_Directions for this task_:
Every line of the listing should be repeated exactly.

_Material shown_:
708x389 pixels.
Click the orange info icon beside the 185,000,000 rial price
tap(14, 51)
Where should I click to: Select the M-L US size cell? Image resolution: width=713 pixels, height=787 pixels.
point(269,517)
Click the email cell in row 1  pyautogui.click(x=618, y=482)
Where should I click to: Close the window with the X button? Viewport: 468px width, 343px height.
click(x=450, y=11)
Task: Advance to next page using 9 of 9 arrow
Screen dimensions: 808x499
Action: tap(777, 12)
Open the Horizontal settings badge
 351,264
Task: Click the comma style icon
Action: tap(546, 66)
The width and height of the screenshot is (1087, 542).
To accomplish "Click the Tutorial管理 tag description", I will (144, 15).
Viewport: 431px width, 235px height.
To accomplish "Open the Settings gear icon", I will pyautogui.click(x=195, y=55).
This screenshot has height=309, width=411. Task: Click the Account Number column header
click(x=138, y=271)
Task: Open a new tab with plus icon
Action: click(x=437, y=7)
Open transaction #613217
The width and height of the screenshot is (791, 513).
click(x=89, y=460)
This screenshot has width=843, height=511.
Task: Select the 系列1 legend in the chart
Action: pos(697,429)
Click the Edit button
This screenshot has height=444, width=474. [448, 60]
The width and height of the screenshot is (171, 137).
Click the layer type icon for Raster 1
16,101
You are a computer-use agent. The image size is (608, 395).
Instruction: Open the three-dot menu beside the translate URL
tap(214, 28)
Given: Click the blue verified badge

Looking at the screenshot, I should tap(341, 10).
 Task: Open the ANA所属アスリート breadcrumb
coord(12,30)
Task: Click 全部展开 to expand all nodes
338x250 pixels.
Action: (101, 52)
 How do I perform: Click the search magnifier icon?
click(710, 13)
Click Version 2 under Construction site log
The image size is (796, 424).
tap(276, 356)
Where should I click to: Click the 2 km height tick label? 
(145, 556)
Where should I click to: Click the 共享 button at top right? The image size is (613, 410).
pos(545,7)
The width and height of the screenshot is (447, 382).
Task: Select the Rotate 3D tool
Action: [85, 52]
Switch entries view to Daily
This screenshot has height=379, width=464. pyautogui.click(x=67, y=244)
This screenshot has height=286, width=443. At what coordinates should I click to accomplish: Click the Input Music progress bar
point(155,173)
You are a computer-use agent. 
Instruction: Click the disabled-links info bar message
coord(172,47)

_Task answer_:
708x389 pixels.
Click the orange info icon beside the 185,000,000 rial price
tap(14, 51)
Where should I click to: Select the M-L US size cell? Image resolution: width=713 pixels, height=787 pixels.
point(269,517)
Click the email cell in row 1  pyautogui.click(x=618, y=482)
Where should I click to: Close the window with the X button? Viewport: 468px width, 343px height.
click(x=450, y=11)
Task: Advance to next page using 9 of 9 arrow
Screen dimensions: 808x499
Action: tap(777, 12)
Open the Horizontal settings badge
 351,264
Task: Click the comma style icon
Action: tap(546, 66)
The width and height of the screenshot is (1087, 542).
To accomplish "Click the Tutorial管理 tag description", I will (144, 15).
Viewport: 431px width, 235px height.
To accomplish "Open the Settings gear icon", I will pyautogui.click(x=195, y=55).
This screenshot has height=309, width=411. Task: Click the Account Number column header
click(x=138, y=271)
Task: Open a new tab with plus icon
Action: click(x=437, y=7)
Open transaction #613217
The width and height of the screenshot is (791, 513).
click(x=89, y=460)
This screenshot has width=843, height=511.
Task: Select the 系列1 legend in the chart
Action: pos(697,429)
Click the Edit button
This screenshot has height=444, width=474. [448, 60]
The width and height of the screenshot is (171, 137).
Click the layer type icon for Raster 1
16,101
You are a computer-use agent. The image size is (608, 395).
Instruction: Open the three-dot menu beside the translate URL
tap(214, 28)
Given: Click the blue verified badge

Looking at the screenshot, I should tap(341, 10).
 Task: Open the ANA所属アスリート breadcrumb
coord(12,30)
Task: Click 全部展开 to expand all nodes
338x250 pixels.
Action: (101, 52)
 How do I perform: Click the search magnifier icon?
click(710, 13)
Click Version 2 under Construction site log
The image size is (796, 424).
tap(276, 356)
Where should I click to: Click the 2 km height tick label? 
(145, 556)
Where should I click to: Click the 共享 button at top right? The image size is (613, 410).
pos(545,7)
The width and height of the screenshot is (447, 382).
Task: Select the Rotate 3D tool
Action: [85, 52]
Switch entries view to Daily
This screenshot has height=379, width=464. pyautogui.click(x=67, y=244)
This screenshot has height=286, width=443. At what coordinates should I click to accomplish: Click the Input Music progress bar
point(155,173)
You are a computer-use agent. 
Instruction: Click the disabled-links info bar message
coord(172,47)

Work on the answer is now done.